Von der äußeren Seite nach unten messen wir 4 cm ab, und von der gegenüberliegenden, inneren Seite tragen wir 9 cm nach unten ab. Wir verbinden diese beiden Punkte mit einer Hilfslinie.

Schritt 3:
Von Punkt 9 zu Punkt 4 zieht man eine nach oben gebogene Linie welche die obere Rahmenlinie ein kurzes Stück berührt. Das ist dann Eure Ärmelkugel (ein Kurvenlineal ist hier hilfreich).

Schritt 4:
An der unteren Rahmenlinie misst man waagerecht von der äußeren Seite 12 cm ab. An der Ärmel-Innenseite sind das 5 cm nach oben. Diese beiden Punkte werden wieder mit einer Linie verbunden. Dort wird später noch die Handweite abgemessen.
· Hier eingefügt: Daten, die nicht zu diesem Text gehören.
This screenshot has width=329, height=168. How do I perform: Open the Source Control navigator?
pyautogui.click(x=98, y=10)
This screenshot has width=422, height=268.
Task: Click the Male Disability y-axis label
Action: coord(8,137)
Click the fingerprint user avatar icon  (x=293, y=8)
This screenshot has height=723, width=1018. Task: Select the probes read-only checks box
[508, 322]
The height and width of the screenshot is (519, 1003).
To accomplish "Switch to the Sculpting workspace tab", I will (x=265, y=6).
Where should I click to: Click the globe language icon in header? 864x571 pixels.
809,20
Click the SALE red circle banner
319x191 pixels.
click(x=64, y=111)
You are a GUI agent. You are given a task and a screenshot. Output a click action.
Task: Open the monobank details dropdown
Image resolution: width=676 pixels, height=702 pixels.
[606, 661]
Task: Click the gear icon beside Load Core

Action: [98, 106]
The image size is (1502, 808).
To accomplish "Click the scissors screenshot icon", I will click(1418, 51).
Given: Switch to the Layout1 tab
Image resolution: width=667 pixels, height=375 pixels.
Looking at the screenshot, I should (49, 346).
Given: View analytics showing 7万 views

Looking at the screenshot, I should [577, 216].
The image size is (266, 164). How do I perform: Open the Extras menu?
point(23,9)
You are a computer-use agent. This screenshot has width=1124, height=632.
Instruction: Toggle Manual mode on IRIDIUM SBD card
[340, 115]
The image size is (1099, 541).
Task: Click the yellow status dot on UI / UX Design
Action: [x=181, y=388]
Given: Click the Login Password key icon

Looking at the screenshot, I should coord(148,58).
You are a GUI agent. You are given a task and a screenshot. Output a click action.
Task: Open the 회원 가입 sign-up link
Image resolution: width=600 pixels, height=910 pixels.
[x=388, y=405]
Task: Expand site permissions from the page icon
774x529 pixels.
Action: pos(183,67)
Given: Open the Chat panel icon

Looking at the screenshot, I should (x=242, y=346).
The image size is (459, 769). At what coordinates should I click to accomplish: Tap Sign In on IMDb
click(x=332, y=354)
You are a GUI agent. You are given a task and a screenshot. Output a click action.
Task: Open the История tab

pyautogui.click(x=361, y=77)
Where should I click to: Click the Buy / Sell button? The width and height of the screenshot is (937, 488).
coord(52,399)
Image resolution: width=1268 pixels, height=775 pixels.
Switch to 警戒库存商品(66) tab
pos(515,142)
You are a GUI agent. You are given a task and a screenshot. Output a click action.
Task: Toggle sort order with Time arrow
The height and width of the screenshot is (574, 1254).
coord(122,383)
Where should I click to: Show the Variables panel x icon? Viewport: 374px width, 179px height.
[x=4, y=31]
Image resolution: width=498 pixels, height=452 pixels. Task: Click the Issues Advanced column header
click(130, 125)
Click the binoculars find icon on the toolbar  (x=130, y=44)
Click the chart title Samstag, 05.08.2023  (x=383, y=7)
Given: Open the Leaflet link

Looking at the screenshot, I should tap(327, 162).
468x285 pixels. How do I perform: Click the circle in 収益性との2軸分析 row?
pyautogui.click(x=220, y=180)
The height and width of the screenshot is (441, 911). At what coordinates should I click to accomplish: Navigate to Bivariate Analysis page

Bei mir sieht das dann so aus:
Ärmelkonstruktion
Schritt 5:
Jetzt kommt der interessante Teil. Um den Stellpunkt für den Ellenbogen zu erhalten, faltet ihr den Papierbogen, auf welchem der Schnitt gezeichnet wird, so, dass Punkt 12 und Punkt 4 aufeinandertreffen. Die Bruchkange zieht ihr scharf glatt, faltet den Bogen auseinader und zeichnet die so entstanden Buchfalte mit Lineal nach.

Schritt 6:
Von dem außeren Punkt der Bruchlinien wird nun eine Linie zu Punkt 12 gezogen. Zusammen mit der Rahmenlinie habt ihr nun die Linie des äußeren Ärmels.

Schritt 7:
Wir kommen nun zur Außenlinie des inneren Ärmels. Dafür werden vom Anfang der Kugel (der äußere Punkt 4) waagerecht 10 cm abgemessen. An der Bruchlinie des Ellenboges tragt ihr von der äußeren Kante 5 cm ab und an der Ärmellinie, wieder außen beginnend, meßt ihr 4 cm ab. Die Punkte verbindet ihr miteinander und erhaltet die äußere Linie für den inneren Ärmel.

Schritt 8:
Die innere Linie des oberen und des inneren Ärmels sind gleich. Der obere Punkt entspricht Punkt 9. Die anderen beiden Punkte werden wie folgt berechnet: Zieht von der der Ellenbogenweite 5 cm ab. Das Ergebnis teilt ihr nochmal durch 2 und tragt diesen Wert an der Außenlinie des inneren Ärmel entlang der Bruchlinie ab (bei mir sind das (28-5)/2 = 11,5). Von der Handweite zieht ihr 4 cm ab, teilt das Ergebnis ebenfalls durch 2 und tragt diesen Wert ab der Äußeren Ärmelkante des inneren Ärmels ab, um die erfolgerliche untere Ärmelweite zu ermitteln.  Diese drei Punkte verbindet ihr ebenfalls mit einer Linie.

Schritt 9:
Für den Ausschnitt des Unterärmels zieht von Punkt 10 zu Punkt 9 eine nach unten geschwungene Linie. Ich hab dann noch am Ellenbogen die Kanten abgerundet.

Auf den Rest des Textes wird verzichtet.